The first lock house was built in 1830. Previously to that date the lock keeper had always resided at the nearby Trout Inn, but the Thames Navigation Commission brought in a rule that prohibited publicans from being lock keepers, and so he had to move. I wonder how this would play with 21st century employment legislation? Anyway, the lock keeper may well still have spent all his time in the hostelry because the lock fell into a poor state of repair and had to be restored in 1867. Further deterioration followed and the lock was replaced in 1905.

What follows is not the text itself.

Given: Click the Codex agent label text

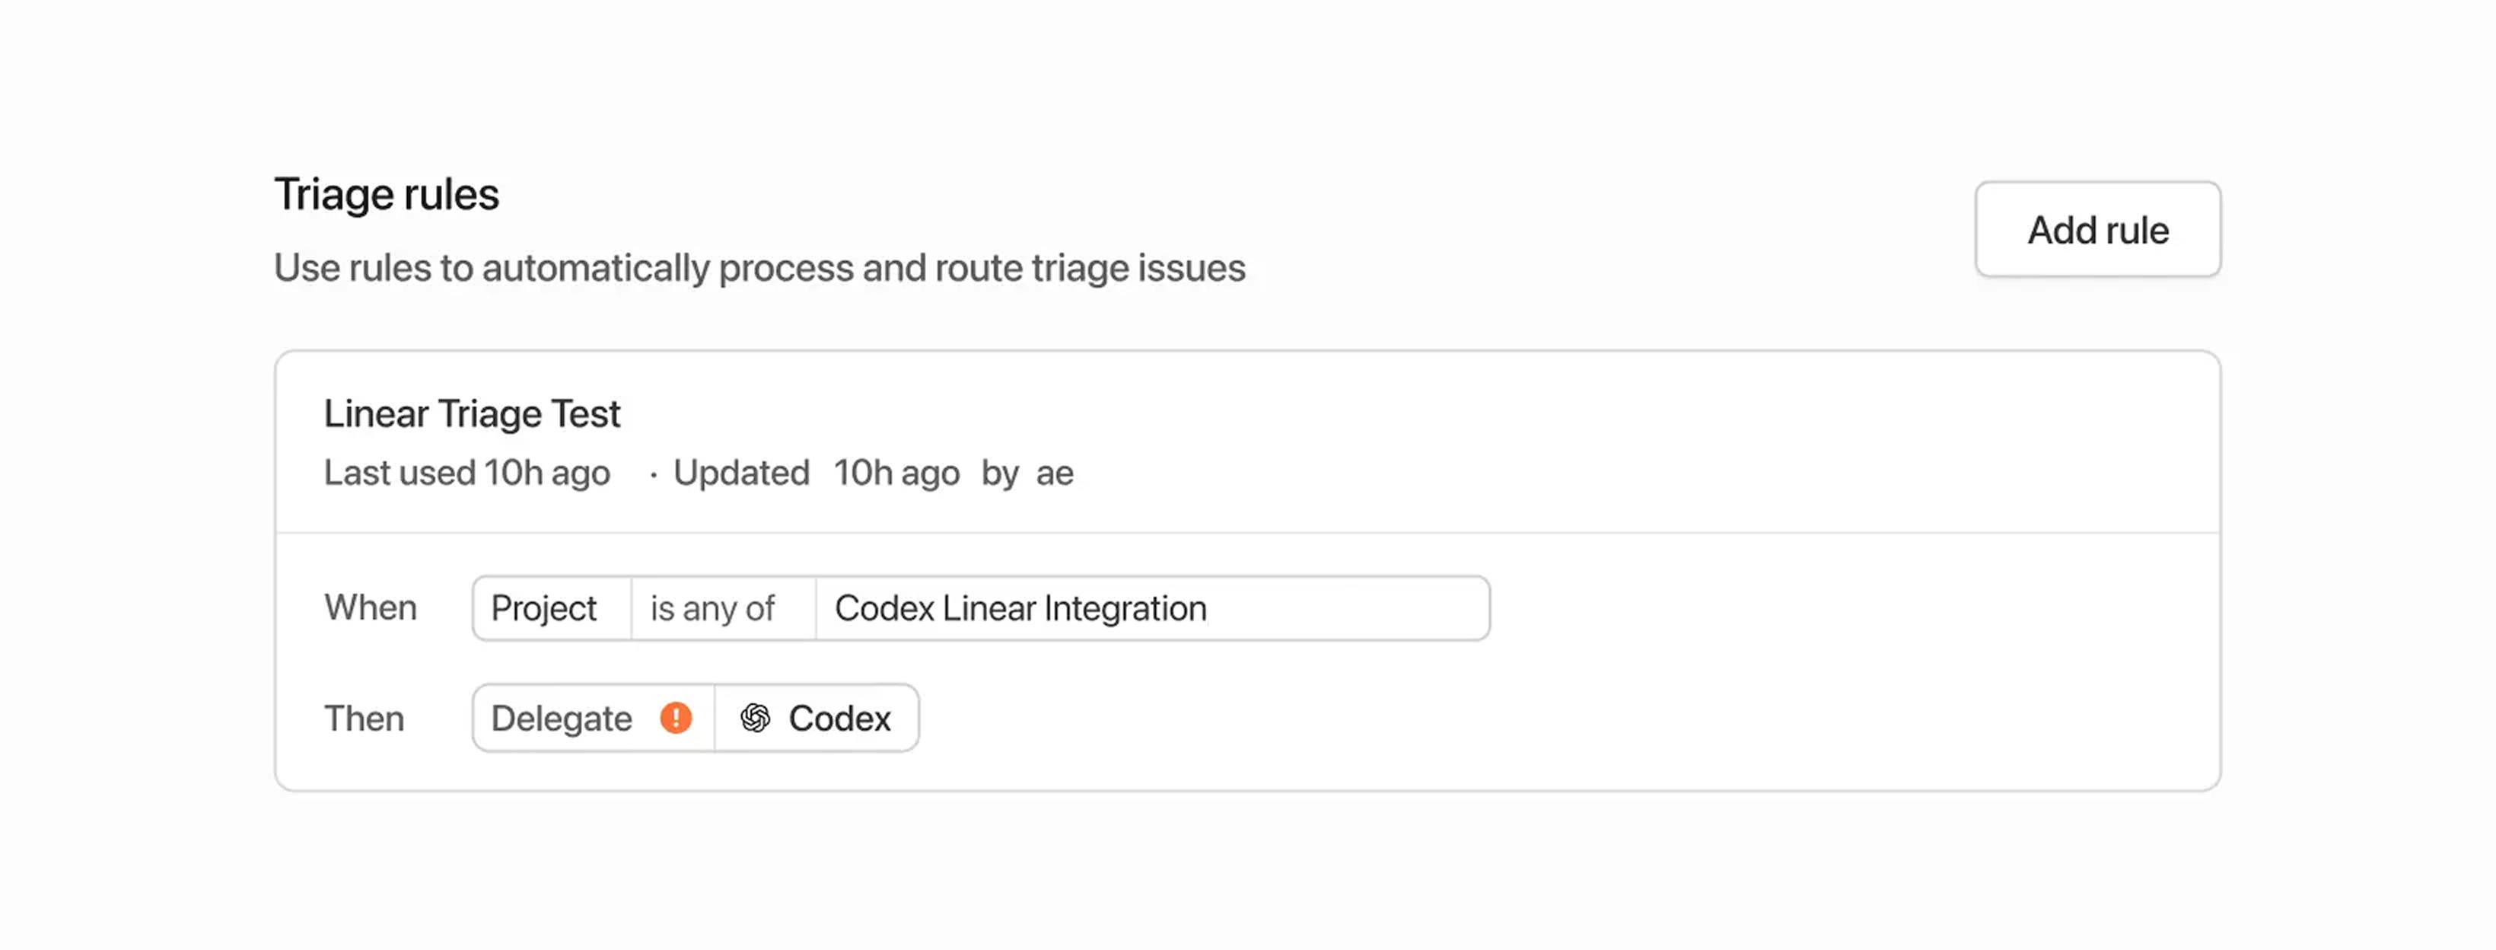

I have reached a significant marker on my journey, for upon reaching St.John’s Lock it is time for me to pay my respects to Old Father Thames. The old boy reclines by the side of the lock, keeping a watchful eye on the boats as they pass through.

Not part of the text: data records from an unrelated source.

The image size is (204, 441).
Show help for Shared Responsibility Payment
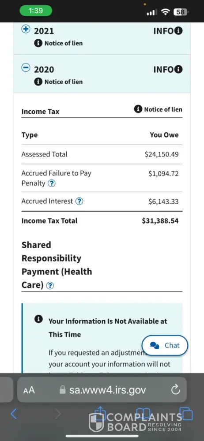(x=50, y=286)
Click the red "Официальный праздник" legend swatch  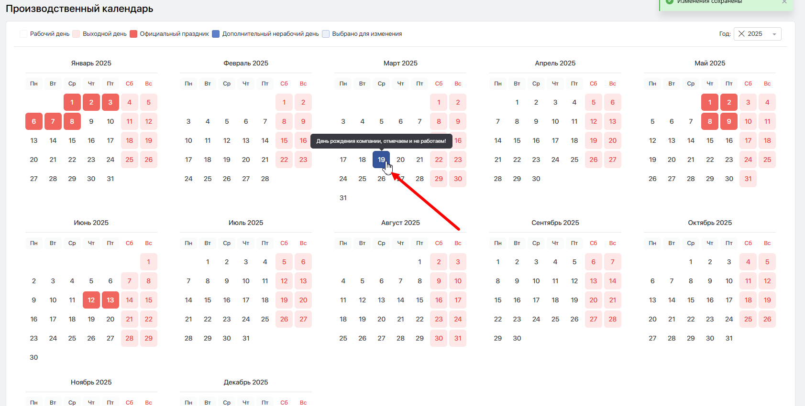click(x=133, y=34)
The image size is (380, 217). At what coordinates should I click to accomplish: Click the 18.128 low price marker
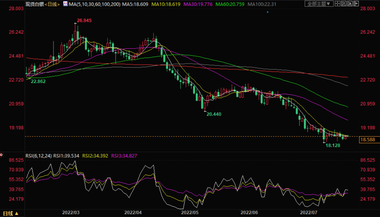coord(333,146)
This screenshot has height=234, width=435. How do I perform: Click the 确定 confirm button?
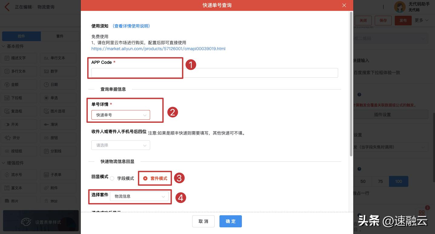pos(230,221)
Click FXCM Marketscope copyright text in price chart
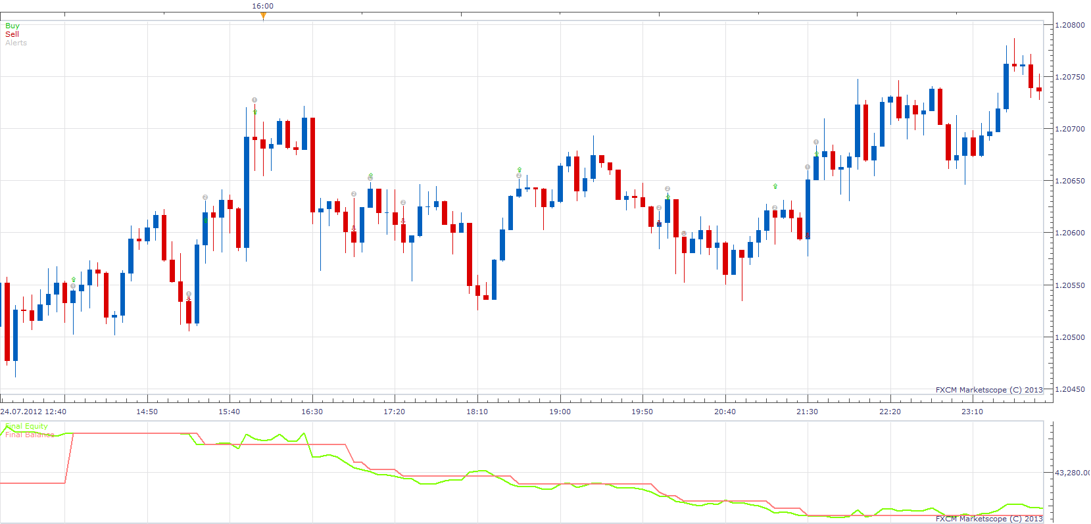This screenshot has height=524, width=1091. coord(989,390)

The statue was commissioned to stand by the fountains in the grounds of Crystal Palace for the Great Exhibition of 1851. It was sculpted from a solid block of Portland stone by Rafaelle Monti, a renowned Italian sculptor of his day. Monti was born in 1818 and studied his art in Vienna and Milan before coming to England in 1848. His exhibitions at the Royal Academy soon made him much in demand and many fine works were crafted by him until his death in 1881.

Old Father Thames spent his early years at Crystal Palace, and was fortunate to survive the fire that destroyed it in 1936. The Thames Conservancy purchased him in 1958 and sited him at Trewsbury Mead where the pathway begins. There he stood in loneliness with just a few sheep and an occasional walker with whom to pass the time. He must have been relieved when in 1974 he was moved to his current location at the first lock on the river.

I can only imagine that he must be much happier here than at his former location at the source. Here he can be content as he is surrounded by the bustling activity of the lock as boaters, walkers and those simply passing the time all enjoy his river.